Passage to read:
>> begin

It wasn’t too long ago that Norah Jones was living a double life, and trying hard to shield it from public view.

In the late-night hours, the smoky-voiced jazz singer and her friends would go out to one of the city’s intimate music clubs and — in front of an audience no less — get on stage with her friends to belt out . . . country tunes.

OK, so it’s not exactly a juicy secret that would make the front pages of the National Enquirer (or any pages of the National Enquirer).

Still, the Grammy-winning chanteuse didn’t want anyone to know. For Jones — who became a multiplatinum, record-setting sensation after the release of her first album and remained one after the chart-topping success of the follow-up — singing in that club with her friends was a crucial outlet. It allowed her the low-key, good time that had too often eluded her since her breakout success. And she didn’t want a media frenzy to ruin it.

“I was terrified of that, because this is the most fun I’ve had in a long time, with this band,” she explains.

But, two years later, Jones is ready to let not only the media, but the whole world in on her secret. Her band — known as the Little Willies — has released its first album, filled with rollicking covers of songs by the likes of Kris Kristofferson, Willie Nelson, and Hank Williams Jr., plus a few penned by the Little Willies’ own members.

“Basically, the short story is that we’re friends, we got a chance to play together a long time ago and we just wanted to again,” says Jones. “It was sort of just an excuse to play together.”

It started out as just a jam session here and there, whenever the friends — guitarist Jim Campilongo, guitarist and vocalist Richard Julian, drummer Dan Rieser and bassist Lee Alexander — could coordinate their touring schedules and recording sessions. But instead of playing their own tunes, or Jones’ famous songs, they’d lean toward more rootsy music, and found they had a common love for classic country.

For Jones, a Texas native with a longtime love for jazz, playing with the band helped her realize her own roots, back to the days when her grandmother would play the old-time country songs.

The band realized they were doing more than just fooling around when they decided to do an extended gig at the Living Room, the small music space and bar that would become their base when they performed in New York.

“At the end of that, I felt that we had committed to the idea of recording it,” says Campilongo.

But much like the band itself, the group’s debut recording wasn’t so much of a planned event as a chance one. Alexander and Jones, who are also a couple, were building a home studio and wanted to record something to test it out — and the Little Willies were the perfect experiment.

The whole album was recorded in less than two days and released on their imprint label, Milking B.

“That’s what it was about — it wasn’t about making everything perfect and making this Rembrandt you can look at but don’t get too close to it,” says Campilongo.

>> end

In the article on Norah Jones and the Little Willies, why did Jones want to keep her country performances at the club hidden from the public? Answer in one to three sentences. The listing that follows is drawn from a different source than the article.

Records:
>> begin

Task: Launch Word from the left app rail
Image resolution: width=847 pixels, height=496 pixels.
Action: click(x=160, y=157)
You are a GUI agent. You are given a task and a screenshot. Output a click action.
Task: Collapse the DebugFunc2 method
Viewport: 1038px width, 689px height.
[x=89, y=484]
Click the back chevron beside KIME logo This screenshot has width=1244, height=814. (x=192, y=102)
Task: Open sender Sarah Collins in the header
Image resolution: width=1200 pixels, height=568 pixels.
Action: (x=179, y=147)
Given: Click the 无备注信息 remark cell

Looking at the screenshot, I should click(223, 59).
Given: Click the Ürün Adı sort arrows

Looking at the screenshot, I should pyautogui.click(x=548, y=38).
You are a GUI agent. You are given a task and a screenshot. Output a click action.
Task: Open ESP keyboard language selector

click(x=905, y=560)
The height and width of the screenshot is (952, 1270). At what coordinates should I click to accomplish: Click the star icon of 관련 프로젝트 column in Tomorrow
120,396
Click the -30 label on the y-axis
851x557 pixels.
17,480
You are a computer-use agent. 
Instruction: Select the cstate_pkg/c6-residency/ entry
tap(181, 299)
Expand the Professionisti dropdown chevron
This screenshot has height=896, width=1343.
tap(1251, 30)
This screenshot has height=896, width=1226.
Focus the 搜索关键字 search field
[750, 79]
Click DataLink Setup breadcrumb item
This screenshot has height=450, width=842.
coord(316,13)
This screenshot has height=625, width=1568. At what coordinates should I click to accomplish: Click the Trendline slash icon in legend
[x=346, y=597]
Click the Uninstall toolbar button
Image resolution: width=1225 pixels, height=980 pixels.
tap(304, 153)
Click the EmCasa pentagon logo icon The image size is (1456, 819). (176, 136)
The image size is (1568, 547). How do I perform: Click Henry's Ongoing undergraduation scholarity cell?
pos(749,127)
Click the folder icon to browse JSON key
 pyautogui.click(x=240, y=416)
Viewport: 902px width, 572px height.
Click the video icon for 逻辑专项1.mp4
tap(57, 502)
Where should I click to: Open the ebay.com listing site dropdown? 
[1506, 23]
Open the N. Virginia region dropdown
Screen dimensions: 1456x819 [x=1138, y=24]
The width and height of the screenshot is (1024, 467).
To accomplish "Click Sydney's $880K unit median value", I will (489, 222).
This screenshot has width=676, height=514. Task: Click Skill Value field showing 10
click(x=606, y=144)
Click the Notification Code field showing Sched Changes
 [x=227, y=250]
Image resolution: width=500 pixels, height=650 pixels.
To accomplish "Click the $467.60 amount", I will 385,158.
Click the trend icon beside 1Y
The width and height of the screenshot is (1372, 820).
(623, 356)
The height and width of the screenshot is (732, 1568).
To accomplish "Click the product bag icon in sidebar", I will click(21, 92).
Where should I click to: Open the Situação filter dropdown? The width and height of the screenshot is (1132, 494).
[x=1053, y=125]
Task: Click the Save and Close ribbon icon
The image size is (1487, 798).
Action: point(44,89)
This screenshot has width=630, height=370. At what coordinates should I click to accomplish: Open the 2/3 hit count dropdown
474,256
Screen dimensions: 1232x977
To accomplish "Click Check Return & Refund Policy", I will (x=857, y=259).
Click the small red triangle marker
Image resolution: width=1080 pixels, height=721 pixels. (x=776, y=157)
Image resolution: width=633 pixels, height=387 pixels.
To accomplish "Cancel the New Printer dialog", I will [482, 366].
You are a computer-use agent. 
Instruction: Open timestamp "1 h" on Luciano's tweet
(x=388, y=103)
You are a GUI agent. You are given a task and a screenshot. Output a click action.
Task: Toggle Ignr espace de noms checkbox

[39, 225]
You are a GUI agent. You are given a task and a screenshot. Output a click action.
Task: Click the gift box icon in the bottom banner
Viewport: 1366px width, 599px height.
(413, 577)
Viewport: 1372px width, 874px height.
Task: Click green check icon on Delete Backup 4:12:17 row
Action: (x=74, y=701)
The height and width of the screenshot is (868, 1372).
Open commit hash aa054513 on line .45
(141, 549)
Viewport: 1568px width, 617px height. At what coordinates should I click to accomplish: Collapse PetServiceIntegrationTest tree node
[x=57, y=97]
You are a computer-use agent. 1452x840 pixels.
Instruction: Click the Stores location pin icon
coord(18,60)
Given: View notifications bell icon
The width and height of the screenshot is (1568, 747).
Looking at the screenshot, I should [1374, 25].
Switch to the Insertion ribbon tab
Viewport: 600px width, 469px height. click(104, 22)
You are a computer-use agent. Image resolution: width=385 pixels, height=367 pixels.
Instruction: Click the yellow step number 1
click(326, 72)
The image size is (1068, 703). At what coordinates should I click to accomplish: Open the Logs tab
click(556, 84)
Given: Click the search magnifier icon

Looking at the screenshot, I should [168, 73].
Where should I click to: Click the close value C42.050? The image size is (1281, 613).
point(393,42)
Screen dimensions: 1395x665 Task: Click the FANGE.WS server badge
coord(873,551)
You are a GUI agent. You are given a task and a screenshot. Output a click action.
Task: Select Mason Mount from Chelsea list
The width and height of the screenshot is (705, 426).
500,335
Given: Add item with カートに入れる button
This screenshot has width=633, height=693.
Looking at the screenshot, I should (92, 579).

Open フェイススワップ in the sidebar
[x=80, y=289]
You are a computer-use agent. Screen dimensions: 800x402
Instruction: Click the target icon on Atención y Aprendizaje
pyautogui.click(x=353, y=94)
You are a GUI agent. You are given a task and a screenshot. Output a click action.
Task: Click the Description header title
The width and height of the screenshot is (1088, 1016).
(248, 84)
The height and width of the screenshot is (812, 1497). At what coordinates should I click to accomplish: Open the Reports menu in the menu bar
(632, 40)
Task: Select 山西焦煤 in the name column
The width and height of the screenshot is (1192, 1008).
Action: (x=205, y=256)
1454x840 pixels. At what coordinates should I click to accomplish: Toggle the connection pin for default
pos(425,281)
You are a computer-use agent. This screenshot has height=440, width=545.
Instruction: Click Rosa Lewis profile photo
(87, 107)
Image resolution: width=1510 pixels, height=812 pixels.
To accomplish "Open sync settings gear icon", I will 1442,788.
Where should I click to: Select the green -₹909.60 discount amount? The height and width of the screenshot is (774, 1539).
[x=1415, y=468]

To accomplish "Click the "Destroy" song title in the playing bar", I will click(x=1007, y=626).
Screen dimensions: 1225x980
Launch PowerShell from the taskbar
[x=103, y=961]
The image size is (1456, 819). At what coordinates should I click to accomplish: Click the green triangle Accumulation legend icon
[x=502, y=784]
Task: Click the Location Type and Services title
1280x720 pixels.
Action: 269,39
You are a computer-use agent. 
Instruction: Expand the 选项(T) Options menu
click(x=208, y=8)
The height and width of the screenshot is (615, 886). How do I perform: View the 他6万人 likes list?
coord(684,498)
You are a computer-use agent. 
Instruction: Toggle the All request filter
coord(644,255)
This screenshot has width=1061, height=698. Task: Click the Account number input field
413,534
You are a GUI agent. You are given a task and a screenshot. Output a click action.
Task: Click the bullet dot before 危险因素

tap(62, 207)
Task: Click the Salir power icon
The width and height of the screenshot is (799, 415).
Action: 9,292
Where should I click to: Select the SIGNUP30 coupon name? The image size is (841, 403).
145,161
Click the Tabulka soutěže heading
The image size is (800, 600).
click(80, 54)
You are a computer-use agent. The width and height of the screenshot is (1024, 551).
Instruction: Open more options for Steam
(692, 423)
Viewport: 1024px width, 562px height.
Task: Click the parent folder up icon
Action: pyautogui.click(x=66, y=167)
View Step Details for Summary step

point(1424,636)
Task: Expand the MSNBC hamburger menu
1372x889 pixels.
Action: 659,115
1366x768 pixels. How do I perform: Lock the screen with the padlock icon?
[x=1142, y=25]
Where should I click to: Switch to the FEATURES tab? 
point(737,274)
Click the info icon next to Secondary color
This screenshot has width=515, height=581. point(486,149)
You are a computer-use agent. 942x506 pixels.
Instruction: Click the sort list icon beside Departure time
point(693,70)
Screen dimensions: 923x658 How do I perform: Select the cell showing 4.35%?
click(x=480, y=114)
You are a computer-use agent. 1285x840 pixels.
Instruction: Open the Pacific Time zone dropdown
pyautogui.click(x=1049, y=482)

>> end

Exercise solution: Singing in the club with her friends was a crucial outlet for Jones, giving her the low-key good time that had often eluded her since her breakout success. She didn't want a media frenzy to ruin it.